In my last year of residency, I ran a clinical trial of functional connectivity-targeted TMS for depression after a traumatic brain injury. A lot of these patients are military veterans who come back with bad injuries along with PTSD. We developed this new treatment targeting algorithm that we thought was going to be optimal for them. The first patient that I enrolled in the study was a really friendly good guy, who endured a life-changing brain injury while serving in Iraq. His condition hadn’t really improved after eight different medications and something like five different courses of psychotherapy. He got remarkably better after we tried targeted TMS treatment. The way he described it was, “it’s like when you have a splinter in your finger and you finally get that splinter out,” that’s how much things improved – like all of a sudden, a feeling that the thing that was wrong is now fixed.

This was a double-blind trial, so I wasn’t personally administering the treatment because I was blinded. I did the assessments before and after treatment and we saw remarkable changes in that one month. When I first saw him, I was ready to say, “You’re too severe and too treatment resistant. I don’t think this treatment’s going to work for you.” I was on the verge of saying that, but I was like, “You know what? I don’t want to do that. I’ll just try it anyway.”

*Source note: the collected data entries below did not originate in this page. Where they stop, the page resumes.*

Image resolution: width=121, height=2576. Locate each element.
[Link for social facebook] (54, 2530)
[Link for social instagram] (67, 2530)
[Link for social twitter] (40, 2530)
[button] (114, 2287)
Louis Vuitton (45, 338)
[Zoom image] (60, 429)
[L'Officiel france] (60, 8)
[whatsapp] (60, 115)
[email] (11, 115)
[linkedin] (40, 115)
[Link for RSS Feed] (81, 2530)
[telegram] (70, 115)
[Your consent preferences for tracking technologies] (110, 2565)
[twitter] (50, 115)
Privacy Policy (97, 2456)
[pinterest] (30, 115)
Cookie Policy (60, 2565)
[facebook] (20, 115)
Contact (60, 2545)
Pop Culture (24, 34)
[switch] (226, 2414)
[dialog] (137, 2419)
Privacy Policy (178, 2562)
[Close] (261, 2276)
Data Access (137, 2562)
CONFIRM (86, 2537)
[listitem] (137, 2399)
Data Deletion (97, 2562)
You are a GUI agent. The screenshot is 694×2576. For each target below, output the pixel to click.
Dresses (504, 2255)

What aspect of your work do you find the most challenging?
The most challenging thing for me is looking at what I’m doing in an objective way instead of trying to get excited about what I want to show. It’s very easy to be biased in research, especially data-driven research, which is what I do. For example, there was a recent paper in Nature that showed they used the same neuroimaging dataset and gave it to 70 different neuroimaging analysis teams and got 70 different results. I find myself doing that a lot, or I used to find myself doing that a lot at least. I’ve learned how to get a lot better at that from my mentor, Michael Fox, who is known for that sort of thing in data-driven research. I didn’t get that kind of training as a medical doctor, so it was important for me to learn that as fellow.  I’ve got all these big data sets that I’m always analyzing.

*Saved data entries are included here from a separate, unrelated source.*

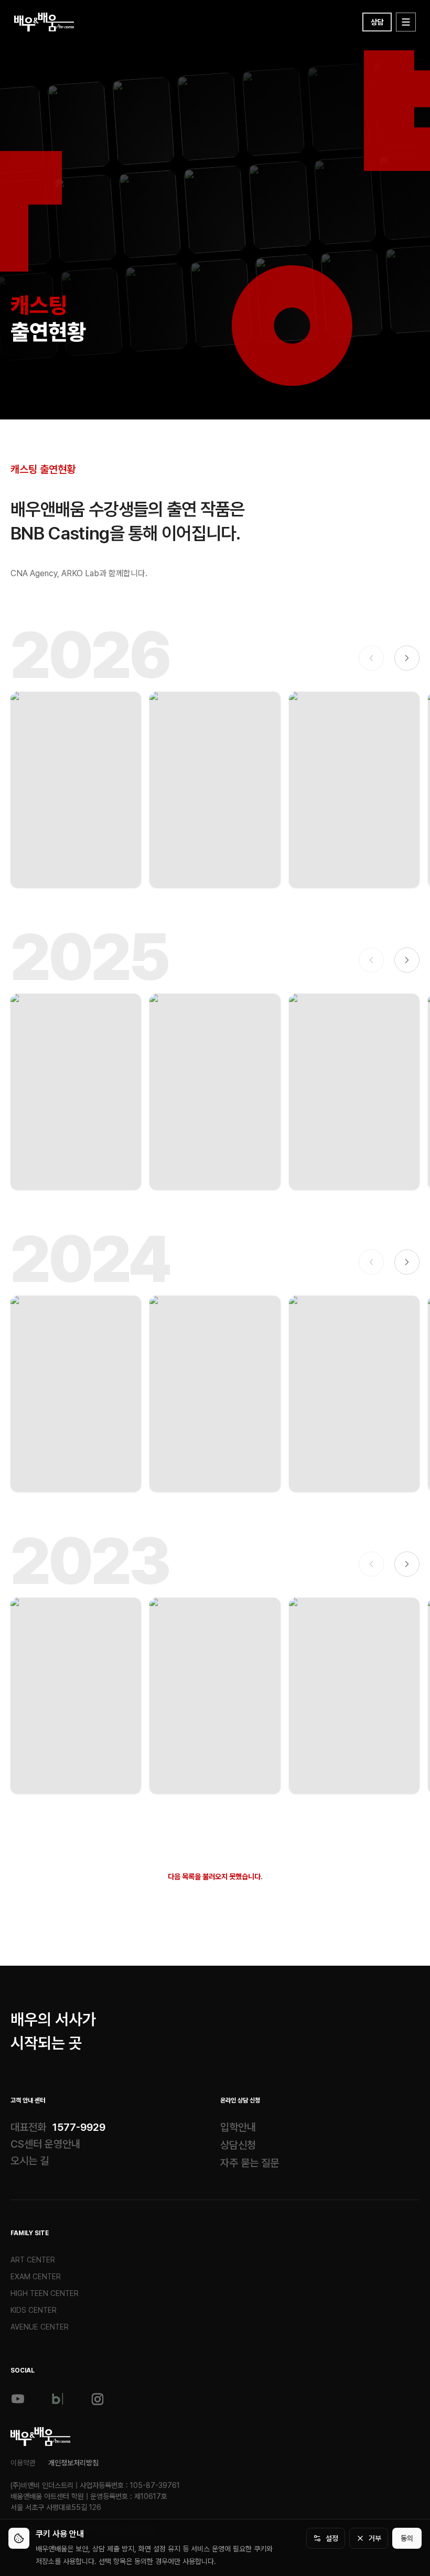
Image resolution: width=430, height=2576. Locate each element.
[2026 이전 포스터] (371, 658)
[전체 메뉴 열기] (406, 22)
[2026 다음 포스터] (407, 658)
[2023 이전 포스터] (371, 1564)
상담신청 (238, 2145)
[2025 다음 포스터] (407, 960)
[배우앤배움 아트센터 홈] (40, 2436)
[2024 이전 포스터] (371, 1262)
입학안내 (238, 2127)
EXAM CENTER (35, 2276)
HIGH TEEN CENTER (44, 2293)
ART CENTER (32, 2260)
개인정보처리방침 (73, 2463)
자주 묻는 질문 (249, 2163)
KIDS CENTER (33, 2310)
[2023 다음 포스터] (407, 1564)
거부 (375, 2538)
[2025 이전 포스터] (371, 960)
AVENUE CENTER (39, 2327)
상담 (377, 22)
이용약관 (23, 2463)
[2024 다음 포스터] (407, 1262)
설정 (332, 2538)
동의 (407, 2538)
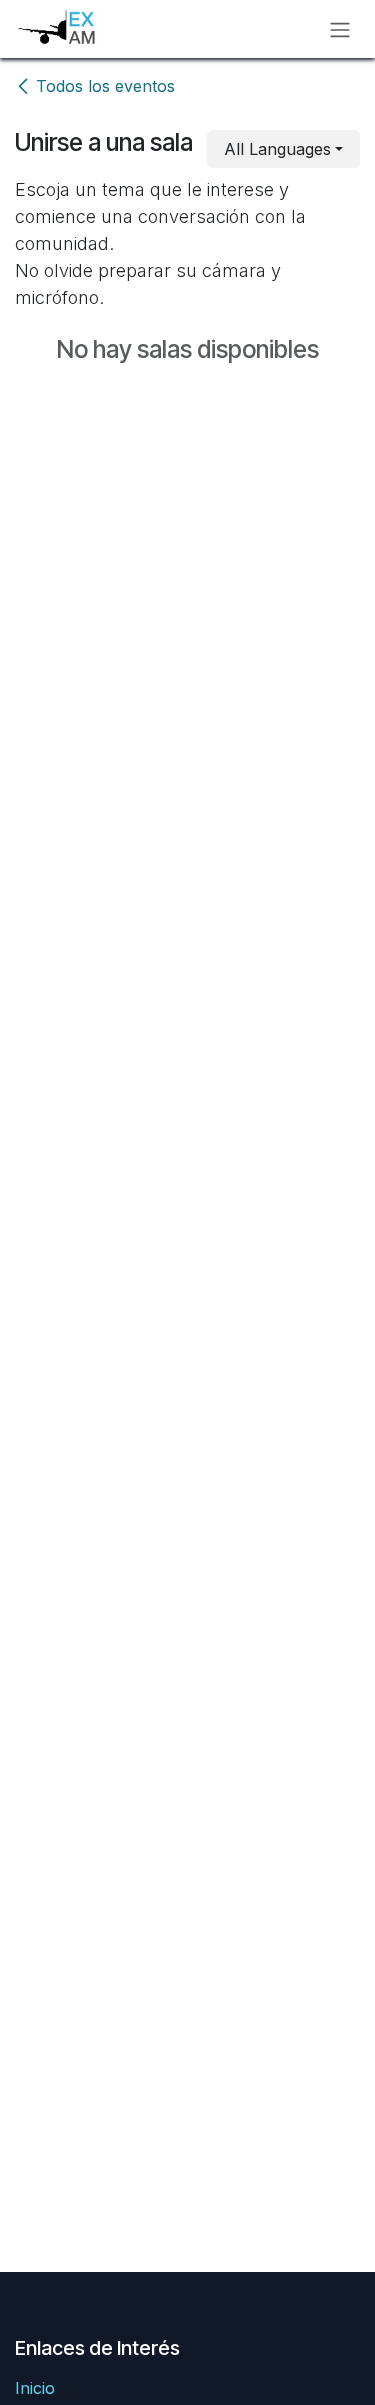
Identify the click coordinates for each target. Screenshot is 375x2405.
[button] (283, 149)
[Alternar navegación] (340, 29)
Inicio (35, 2388)
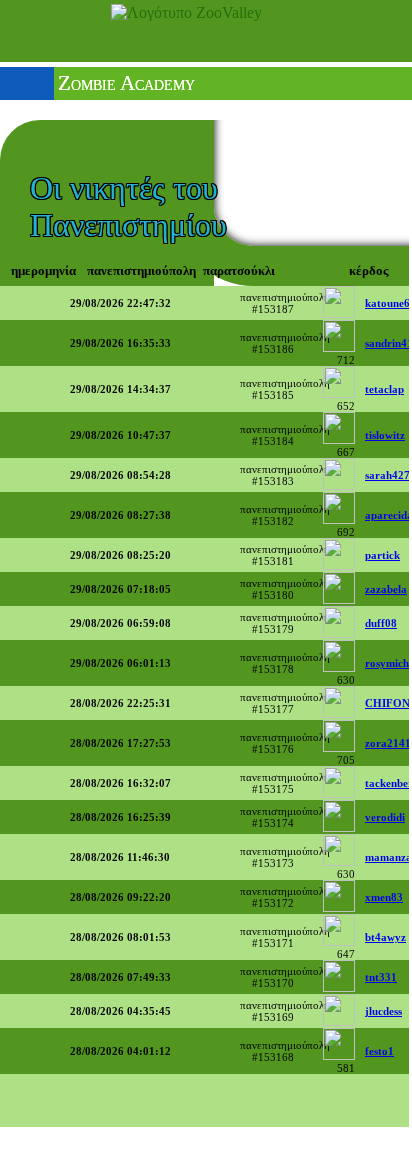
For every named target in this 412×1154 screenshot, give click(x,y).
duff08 (381, 623)
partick (382, 555)
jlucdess (383, 1011)
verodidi (385, 817)
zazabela (386, 589)
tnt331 (381, 977)
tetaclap (384, 389)
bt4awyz (385, 937)
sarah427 (387, 475)
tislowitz (385, 435)
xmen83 (384, 897)
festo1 (379, 1051)
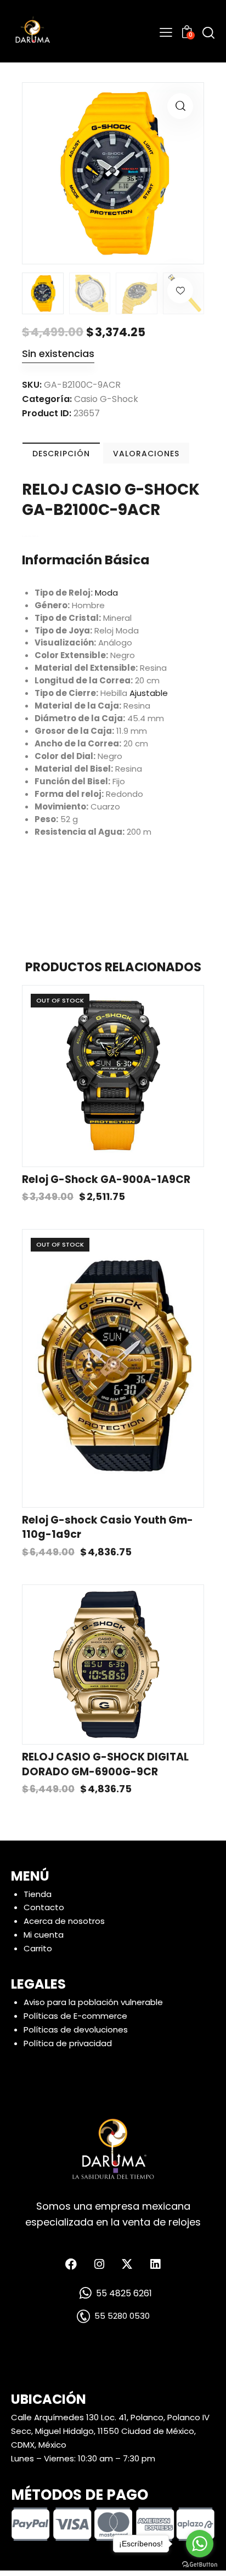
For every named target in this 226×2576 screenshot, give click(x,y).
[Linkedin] (155, 2264)
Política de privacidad (68, 2042)
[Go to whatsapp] (199, 2543)
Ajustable (147, 693)
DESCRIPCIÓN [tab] (61, 453)
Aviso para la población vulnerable (93, 2002)
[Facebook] (71, 2264)
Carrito (38, 1948)
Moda (106, 592)
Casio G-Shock (106, 399)
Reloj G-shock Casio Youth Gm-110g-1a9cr (107, 1527)
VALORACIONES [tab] (146, 453)
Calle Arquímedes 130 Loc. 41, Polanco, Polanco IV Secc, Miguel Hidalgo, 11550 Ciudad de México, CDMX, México (110, 2430)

What is the balance between your research time and the time you spend seeing patients?
I probably spend about 90% of time on research now, mainly because, as a physician-scientist 10% is  the minimum you need to do in order to keep your clinical skills sharp. And there’s a certain clinical intuition that needs to happen if you’re doing clinical research.

Who inspires you?
I don’t know if there’s anybody in particular who inspired me as a person. I think I’ve always been inspired by the work itself more than by individual people. It might be cliché, but my wife helped me more than anybody else. Like I said before, I have trouble restraining my own enthusiasm and it is hard to actually get anything done because I’m too excited about 15 different things at once. So that’s my weakness. Her strength on the other hand is focusing and getting things done effectively and in an organized way. I think ever since I met her, I’ve been publishing fewer papers, but better papers, you might say.

What are your hopes for the future? What are you most excited about?
At the end of the day, the goal of everything we do is to develop new treatments and better diagnoses, to figure out how to take better care of patients. What I’m really excited about in the short term is a new clinical trial which will hopefully translate into real world treatments. But broadly speaking, what I’m excited about is taking all this neuroscience and translating it into the clinic. And that’s the goal of this new center that we’re starting at Brigham and Women’s Hospital, the Center for Brain Circuit Therapeutics. To take these sort of cutting-edge, circuit-based findings and turn them into real treatments and see how well they work.